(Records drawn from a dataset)
◆ ◆ ◆

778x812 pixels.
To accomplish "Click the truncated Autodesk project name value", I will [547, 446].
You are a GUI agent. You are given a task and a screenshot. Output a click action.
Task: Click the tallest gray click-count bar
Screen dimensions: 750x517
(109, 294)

◆ ◆ ◆

All of the data is to be written out again, word for word.

778x812 pixels.
To accomplish "Click the truncated Autodesk project name value", I will [547, 446].
You are a GUI agent. You are given a task and a screenshot. Output a click action.
Task: Click the tallest gray click-count bar
Screen dimensions: 750x517
(109, 294)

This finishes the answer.